Esta adicción queda escondida detrás de la supuesta pasión amorosa y la conducta dependiente se incrusta en la personalidad con falsas ideas como la de “no puedo vivir sin ti” o la sobrevalorada necesidad de la presencia calificadora de la persona amada.
Como dice Jorge Bucay cuando le dice un paciente que si ama a alguien es sano pensar que no puede vivir sin esa persona….él contesta: “No. Nunca es sano…y lo peor…es que tampoco es cierto”. Pero, ¿qué pasaría si el más inmaduro y dependiente de mis “yos” tomara el mando y decidiera no aceptar una ruptura…un abandono por parte de la pareja? El primer peldaño es intentar transformarme en una necesidad para ti. “Te doy todo lo que quieras”.
El segundo peldaño es que me tengas lástima… “Yo que te quiero tanto…y tú que no me quieres”.
El tercer peldaño….que me odies….todo con tal que me tengas en cuenta….
Y el cuarto lo bajan las personas que son violentas…trato que me tengas miedo….
Tal vez lo que sucede es que, en el fondo, yo, tú y todos, pretendemos no desprendernos totalmente de nada, especialmente cuando el “ya no más” no depende de nuestra decisión ni de nuestra renuncia. A la luz de lo dicho, uno puede darse cuenta de que el dolor de una pérdida puede tener que ver no sólo con no tener algo, sino también con el mal manejo de mi impotencia. A veces la vida está relacionada con soltar lo que alguna vez nos “salvó”. Soltar las cosas a las cuales nos aferramos intensamente, creyendo que tenerlas es lo que nos va a seguir salvando de la caída.
Tenemos tendencia a aferrarnos a las ideas, a las personas y a las vivencias. Nos aferramos a los vínculos, a los espacios físicos, a los lugares conocidos, con la certeza de que esto es lo único que nos puede salvar.

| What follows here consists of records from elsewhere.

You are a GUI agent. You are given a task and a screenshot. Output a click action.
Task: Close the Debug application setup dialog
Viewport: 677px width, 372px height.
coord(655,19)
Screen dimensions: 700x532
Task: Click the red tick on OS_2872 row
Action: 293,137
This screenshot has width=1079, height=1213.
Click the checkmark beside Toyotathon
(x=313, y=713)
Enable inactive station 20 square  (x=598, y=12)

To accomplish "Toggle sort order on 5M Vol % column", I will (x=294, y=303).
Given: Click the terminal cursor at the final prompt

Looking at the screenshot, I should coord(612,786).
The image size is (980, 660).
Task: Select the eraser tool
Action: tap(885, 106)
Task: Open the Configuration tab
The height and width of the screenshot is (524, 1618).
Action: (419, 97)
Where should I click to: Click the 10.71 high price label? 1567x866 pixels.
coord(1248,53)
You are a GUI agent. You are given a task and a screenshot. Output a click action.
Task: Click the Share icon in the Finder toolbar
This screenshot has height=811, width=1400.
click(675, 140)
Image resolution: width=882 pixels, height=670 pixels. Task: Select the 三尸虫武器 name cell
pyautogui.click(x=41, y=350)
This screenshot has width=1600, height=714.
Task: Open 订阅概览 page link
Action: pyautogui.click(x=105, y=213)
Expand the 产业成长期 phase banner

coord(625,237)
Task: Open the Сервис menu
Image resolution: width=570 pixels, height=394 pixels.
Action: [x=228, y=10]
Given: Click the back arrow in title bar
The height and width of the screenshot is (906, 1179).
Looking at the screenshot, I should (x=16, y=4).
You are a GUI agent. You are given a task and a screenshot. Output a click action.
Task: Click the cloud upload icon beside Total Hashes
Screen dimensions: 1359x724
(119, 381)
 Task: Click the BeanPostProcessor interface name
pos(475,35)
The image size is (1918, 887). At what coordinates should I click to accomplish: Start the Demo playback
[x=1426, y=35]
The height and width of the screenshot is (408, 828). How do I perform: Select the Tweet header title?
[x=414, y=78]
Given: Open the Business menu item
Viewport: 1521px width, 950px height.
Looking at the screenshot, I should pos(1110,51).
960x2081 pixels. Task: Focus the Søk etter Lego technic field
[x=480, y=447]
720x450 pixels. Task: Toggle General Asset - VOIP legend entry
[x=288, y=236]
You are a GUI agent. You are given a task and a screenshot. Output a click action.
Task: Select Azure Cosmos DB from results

En realidad actuamos así porque una parte de nosotros no confía en nuestra fuerza, intenta convencernos de que no seríamos capaces de tolerar ningún sufrimiento o que no podríamos soportar el dolor; y por si fuera poco confundimos esas dos cosas.
El sufrimiento es racional aunque no sea inteligente, induce a la parálisis, es estruendoso, exhibicionista, quiere permanecer y, para ello, reclama compañía, pero no como consuelo, sino porque necesita testigos.
El dolor, sin embargo, es silencioso, solitario, implica aceptación, estar en contacto con lo que sentimos, con la carencia y con el “vacío” que dejó la ausencia.
En definitiva, se trata de no haber aprendido que obtener y perder son parte de la dinámica normal de la vida considerada como “feliz”. La muerte, el cambio y las pérdidas están íntimamente relacionados desde el comienzo de los tiempos con la felicidad y con la vida plena
La sabiduría popular o el inconsciente colectivo saben, desde siempre, que las pequeñas muertes cotidianas y quizá también los más tremendos episodios de muerte simbolizan internamente procesos de cambio.
Vivir activamente es permitir que las cosas dejen de ser para que den lugar a otras nuevas, y para eso hay que aprender a soltar lo anterior.
Cuando tememos a lo que viene, nos aferramos a lo que hay.
Con relación al amor, el dolor es más que un riesgo, es casi una garantía, aunque sólo sea el dolor de descubrir nuestras diferencias y de enfrentar nuestros desacuerdos.
Vivir vale la pena. Una pena que es valiosa porque, además de inevitable, de alguna manera nos abre la puerta de una nueva dimensión. El dolor ineludible que nos sirve para conseguir algo más importante. La condición imprescindible para sostener mi propio crecimiento.
En definitiva, de los miedos pasados se puede ser consciente, se puede ser inconsciente, se puede huir y, finalmente, integrarlos en la trama histórica de la existencia personal. Pero en cualquier caso, nunca borrarlos de la estructura fundamental que nos configura como seres humanos.
“Si de noche lloras porque el sol no está,
las lágrimas te impedirán ver las estrellas”. Rabindranath Tagore.